[What this task involves] In the entries that follow, which lines hold the string "with"? List them.

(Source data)
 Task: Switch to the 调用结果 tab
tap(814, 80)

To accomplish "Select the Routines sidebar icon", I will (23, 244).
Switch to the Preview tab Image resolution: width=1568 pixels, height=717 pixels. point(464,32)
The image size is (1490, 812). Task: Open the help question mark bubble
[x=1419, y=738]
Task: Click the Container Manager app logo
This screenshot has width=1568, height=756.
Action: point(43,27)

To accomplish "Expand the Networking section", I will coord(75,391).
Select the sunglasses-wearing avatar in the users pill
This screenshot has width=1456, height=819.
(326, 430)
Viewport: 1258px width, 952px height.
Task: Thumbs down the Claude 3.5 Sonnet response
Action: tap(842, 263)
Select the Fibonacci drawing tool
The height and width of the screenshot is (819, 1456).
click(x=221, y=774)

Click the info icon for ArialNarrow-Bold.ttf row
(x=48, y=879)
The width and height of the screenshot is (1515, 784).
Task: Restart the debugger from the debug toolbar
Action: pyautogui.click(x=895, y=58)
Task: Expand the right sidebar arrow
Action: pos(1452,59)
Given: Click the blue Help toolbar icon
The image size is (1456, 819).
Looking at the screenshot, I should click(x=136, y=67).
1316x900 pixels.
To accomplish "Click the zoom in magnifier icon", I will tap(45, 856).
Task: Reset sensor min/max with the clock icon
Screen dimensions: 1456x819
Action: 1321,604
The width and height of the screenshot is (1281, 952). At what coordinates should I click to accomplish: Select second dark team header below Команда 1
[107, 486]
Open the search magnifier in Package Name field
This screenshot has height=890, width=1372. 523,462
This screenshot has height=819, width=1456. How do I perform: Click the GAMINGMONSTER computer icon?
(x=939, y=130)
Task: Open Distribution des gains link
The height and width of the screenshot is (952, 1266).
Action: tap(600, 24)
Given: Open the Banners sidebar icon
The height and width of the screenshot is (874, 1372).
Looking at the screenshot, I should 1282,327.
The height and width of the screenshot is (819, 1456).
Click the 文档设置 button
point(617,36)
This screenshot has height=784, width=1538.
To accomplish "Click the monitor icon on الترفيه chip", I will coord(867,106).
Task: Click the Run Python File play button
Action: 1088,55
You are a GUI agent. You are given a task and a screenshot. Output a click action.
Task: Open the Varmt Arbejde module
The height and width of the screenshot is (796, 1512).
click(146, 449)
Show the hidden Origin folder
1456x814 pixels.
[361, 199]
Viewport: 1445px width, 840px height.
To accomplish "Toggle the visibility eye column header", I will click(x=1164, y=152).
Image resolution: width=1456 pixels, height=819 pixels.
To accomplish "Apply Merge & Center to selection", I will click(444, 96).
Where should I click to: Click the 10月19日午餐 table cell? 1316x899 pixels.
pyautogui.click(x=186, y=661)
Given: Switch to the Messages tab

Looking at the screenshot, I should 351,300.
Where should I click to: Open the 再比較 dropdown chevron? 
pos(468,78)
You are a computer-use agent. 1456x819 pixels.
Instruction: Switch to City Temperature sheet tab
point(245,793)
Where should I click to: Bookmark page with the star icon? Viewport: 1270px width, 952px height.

[Result below]
Task: Reset sensor min/max with the clock icon
Where should I click to: Bookmark page with the star icon? Viewport: 1270px width, 952px height.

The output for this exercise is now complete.